Pada akhirnya, membangun komunikasi yang efektif dalam hubungan romantis adalah sebuah proses jangka panjang. Dibutuhkan kesadaran, latihan berkelanjutan, dan komitmen dari kedua belah pihak. Ketika komunikasi berjalan dengan sehat, bukan hanya konflik yang berkurang, tetapi juga kedekatan emosional akan tumbuh, memperkuat fondasi hubungan yang saling mendukung dan penuh cinta.
Daftar Pustaka
Dewi, F. P. (2013). Gaya komunikasi pemimpin PT Fition yang dipimpin lebih dari satu pemimpin. Jurnal E-Komunikasi, 1(1).

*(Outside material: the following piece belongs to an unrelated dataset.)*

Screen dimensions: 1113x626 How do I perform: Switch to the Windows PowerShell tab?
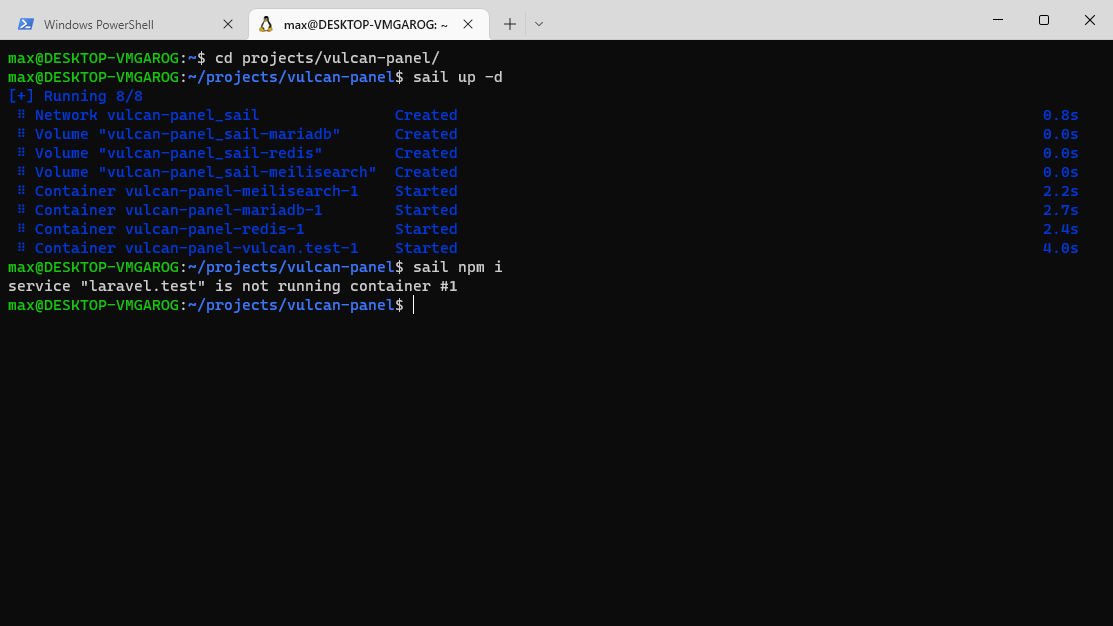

Fischer, D. J., & Fink, B. C. (2014). Clinical processes in behavioral couples therapy. Psychotherapy, 51(1), 11–14. https://doi.org/10.1037/a0033823
Gottman, J. M., & Silver, N. (1999). The seven principles for making marriage work. Crown Publishers.
Lasswell, H. D. (1948). The structure and function of communication in society. In L. Bryson (Ed.), The communication of ideas (pp. 37–51). Harper and Row.
Liliweri, A. (1997). Komunikasi antar pribadi. Citra Aditya Bakti.
Markman, H. J., Stanley, S. M., & Blumberg, S. L. (2010). Fighting for your marriage: Positive steps for preventing divorce and preserving a lasting love. Jossey-Bass.
Skinner, B. F. (1965). Science and human behavior. The Free Press.